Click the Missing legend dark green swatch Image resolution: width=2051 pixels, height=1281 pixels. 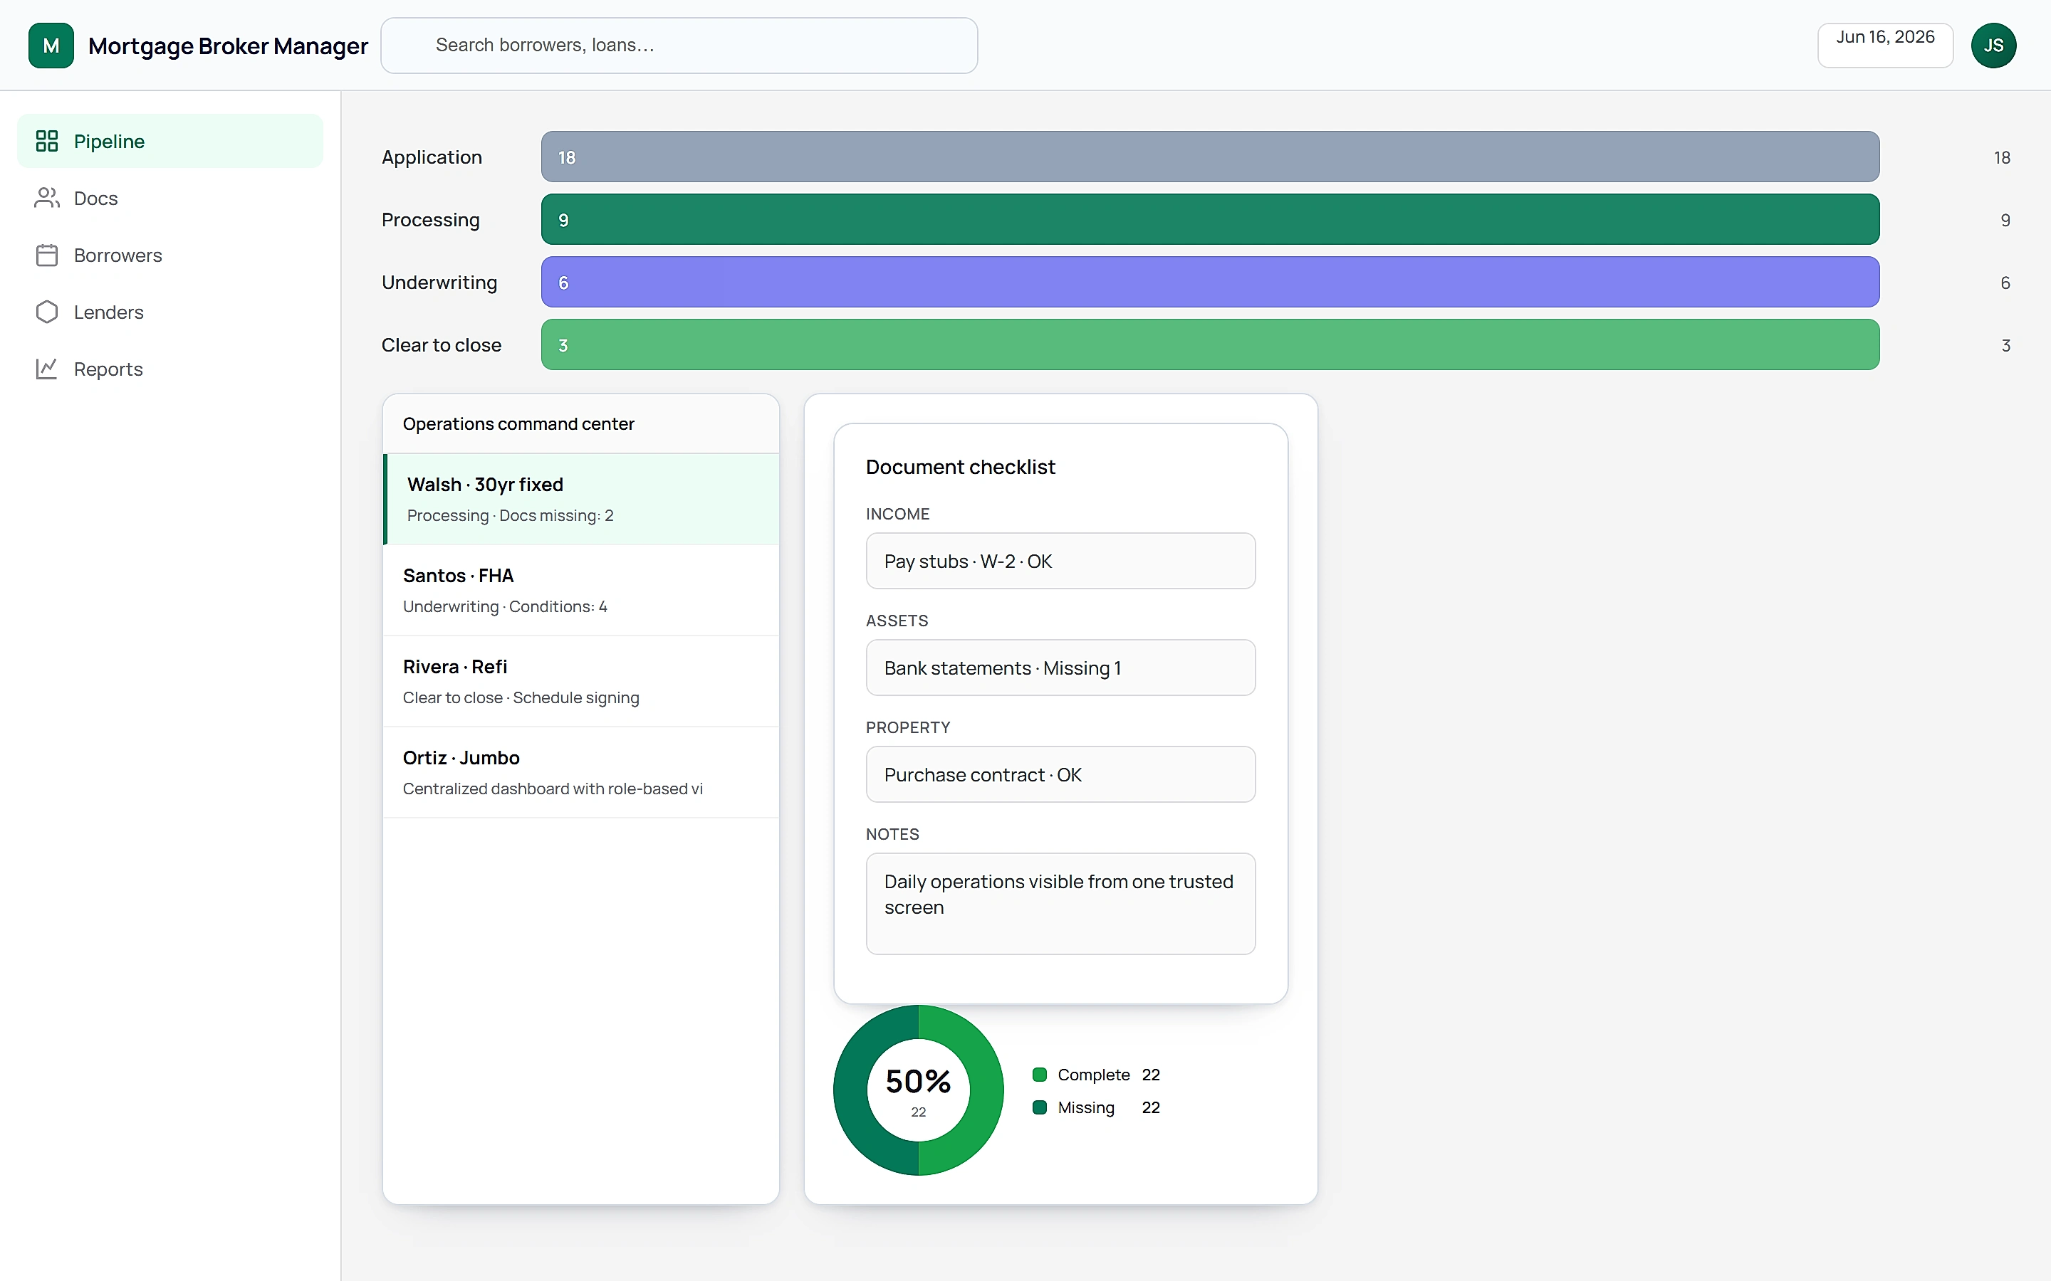pyautogui.click(x=1040, y=1107)
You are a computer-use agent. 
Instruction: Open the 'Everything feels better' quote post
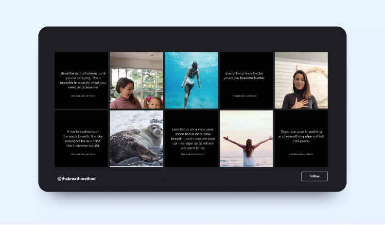tap(246, 80)
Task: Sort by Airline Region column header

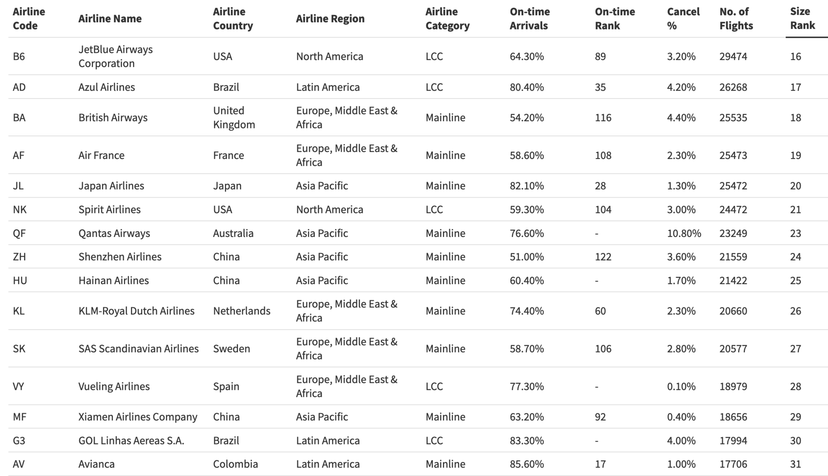Action: click(x=330, y=18)
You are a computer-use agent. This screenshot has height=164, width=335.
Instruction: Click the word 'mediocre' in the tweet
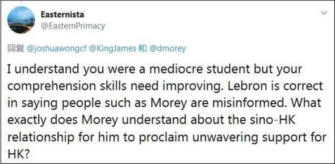click(x=167, y=70)
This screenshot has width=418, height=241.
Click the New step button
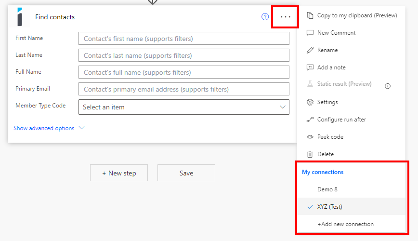119,173
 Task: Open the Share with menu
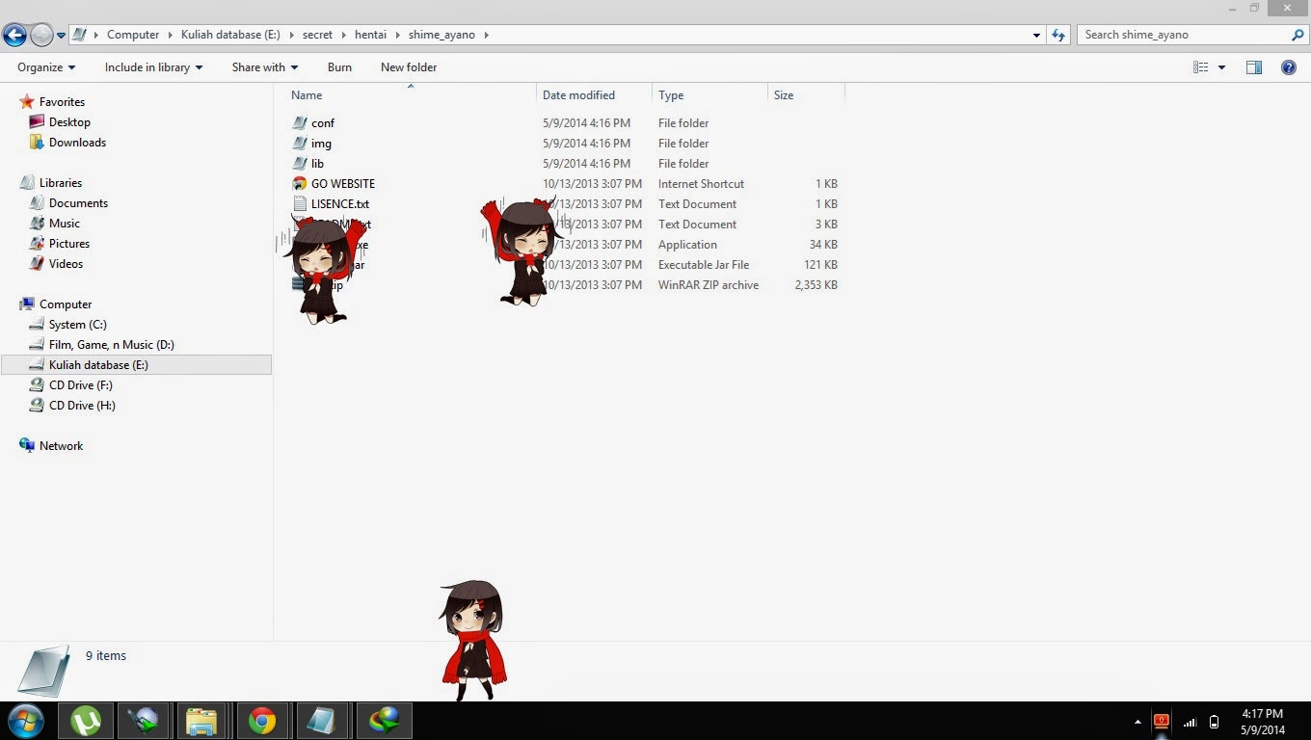pyautogui.click(x=263, y=67)
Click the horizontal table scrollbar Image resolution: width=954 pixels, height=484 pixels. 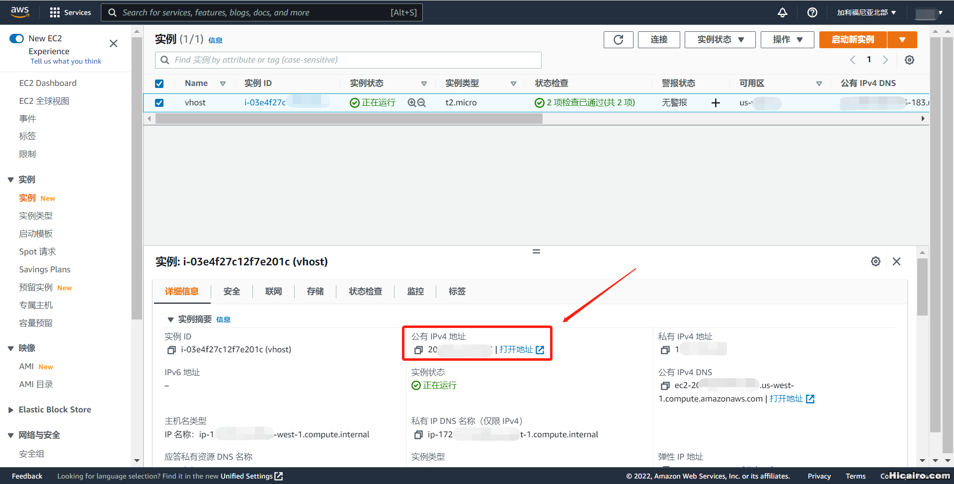point(349,119)
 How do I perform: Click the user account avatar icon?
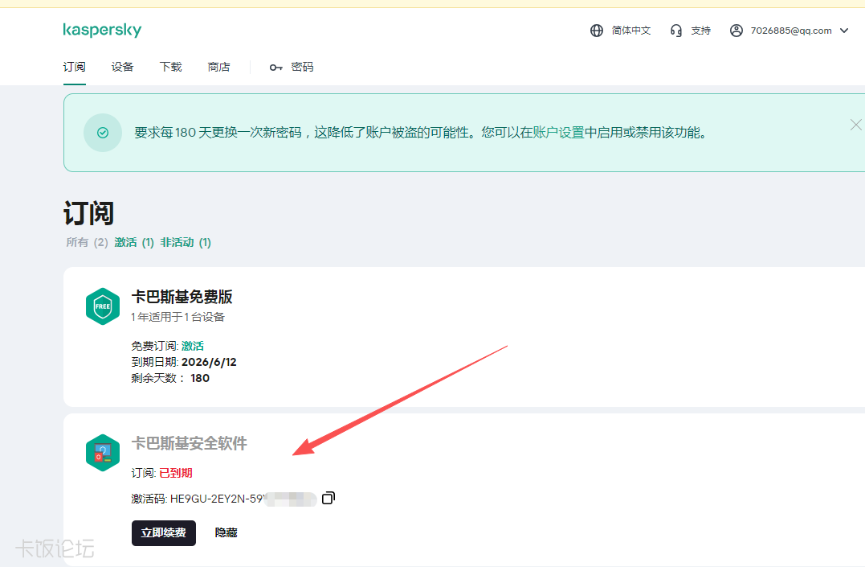tap(736, 31)
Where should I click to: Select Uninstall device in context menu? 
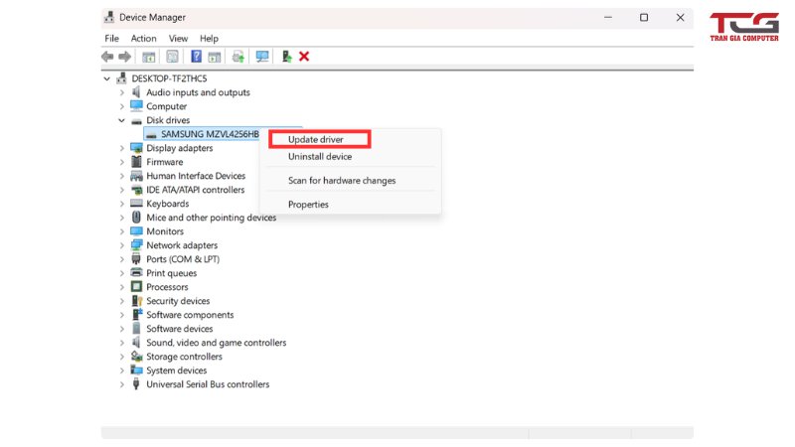click(320, 157)
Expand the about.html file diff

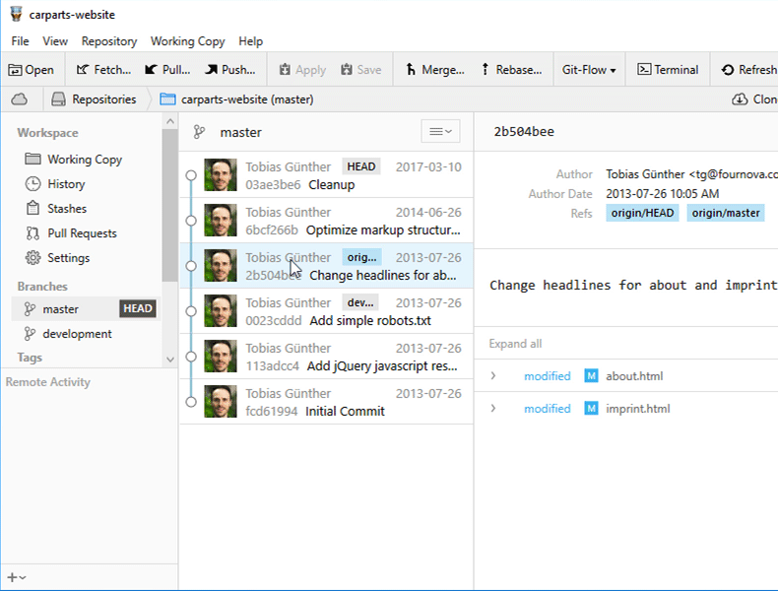pos(493,376)
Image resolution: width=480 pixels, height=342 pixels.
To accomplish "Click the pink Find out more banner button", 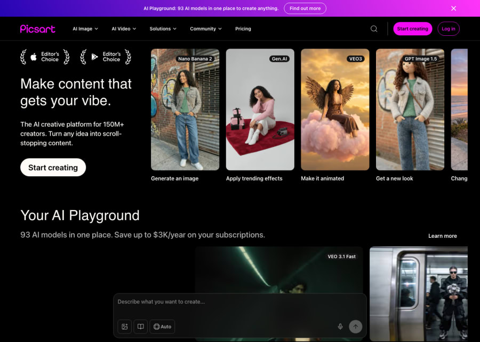I will pyautogui.click(x=305, y=8).
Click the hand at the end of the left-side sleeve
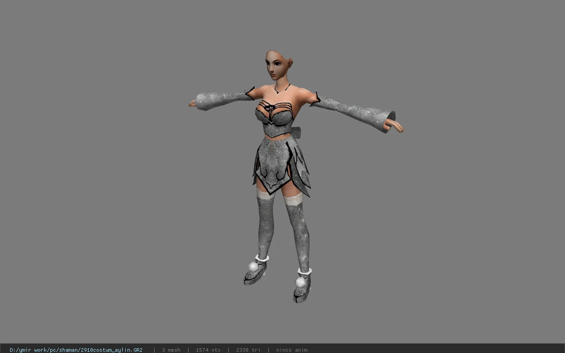Image resolution: width=565 pixels, height=353 pixels. pyautogui.click(x=192, y=103)
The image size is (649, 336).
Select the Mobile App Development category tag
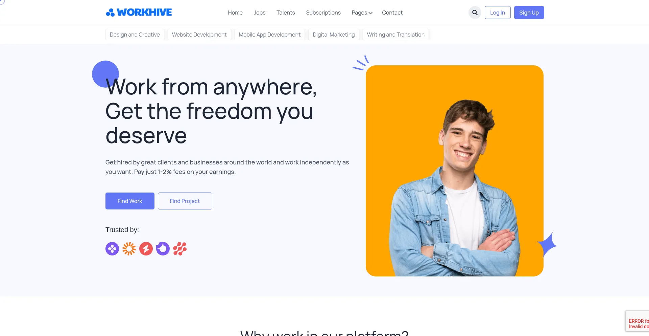tap(270, 35)
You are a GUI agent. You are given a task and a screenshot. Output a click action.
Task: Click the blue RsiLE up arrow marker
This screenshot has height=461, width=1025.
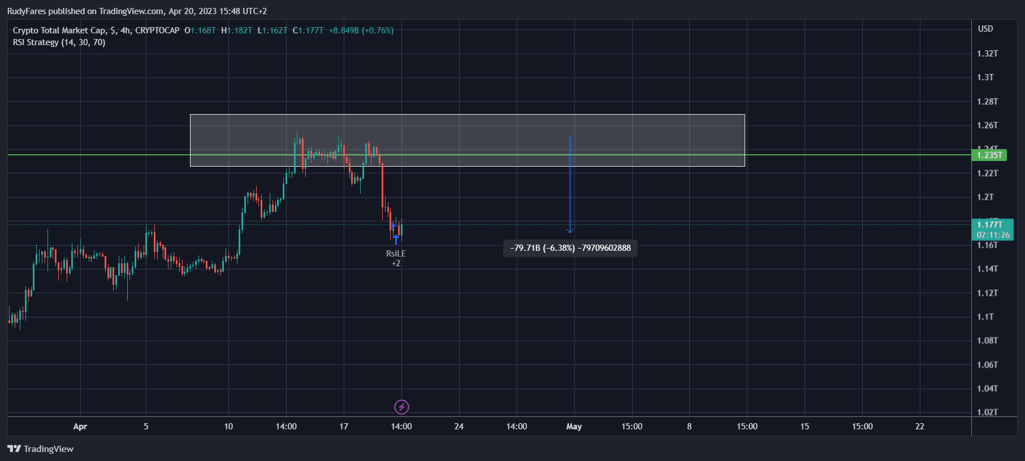(x=396, y=240)
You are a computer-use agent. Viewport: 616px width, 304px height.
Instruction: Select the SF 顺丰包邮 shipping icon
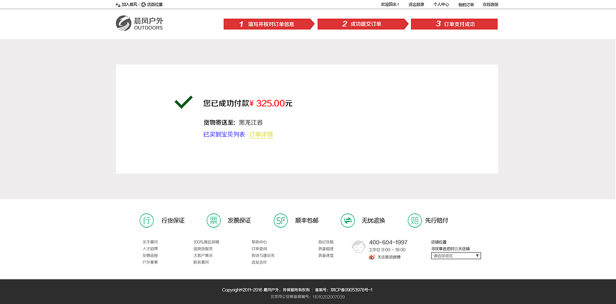tap(281, 220)
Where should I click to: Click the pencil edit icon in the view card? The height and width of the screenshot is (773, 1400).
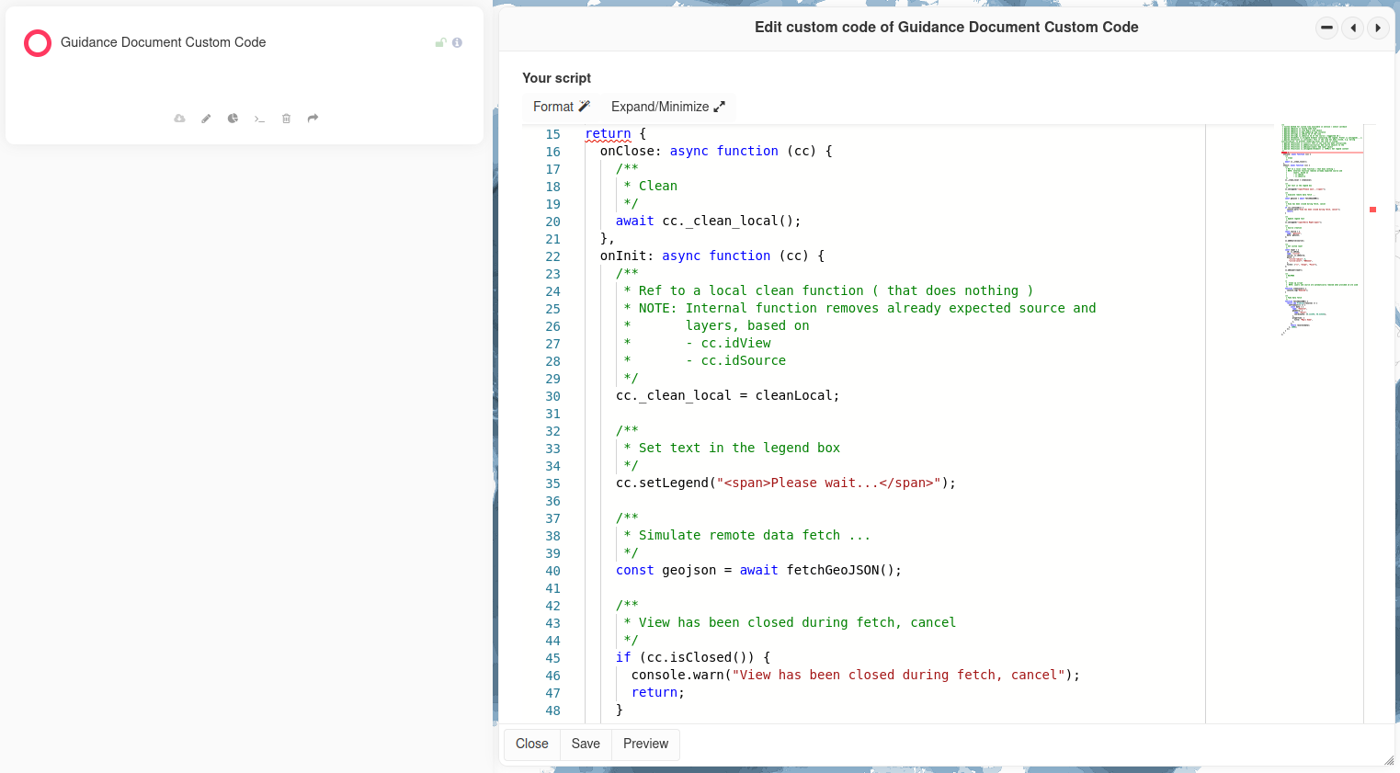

──────

Problem: Leave every picture out, and reproduce exactly the lines from the line bearing "Instruction: Select the SF 顺丰包邮 shipping icon" through the closing line of the material above.

Final answer:
Instruction: Select the SF 顺丰包邮 shipping icon
tap(281, 220)
Where should I click to: Click the pencil edit icon in the view card? The height and width of the screenshot is (773, 1400).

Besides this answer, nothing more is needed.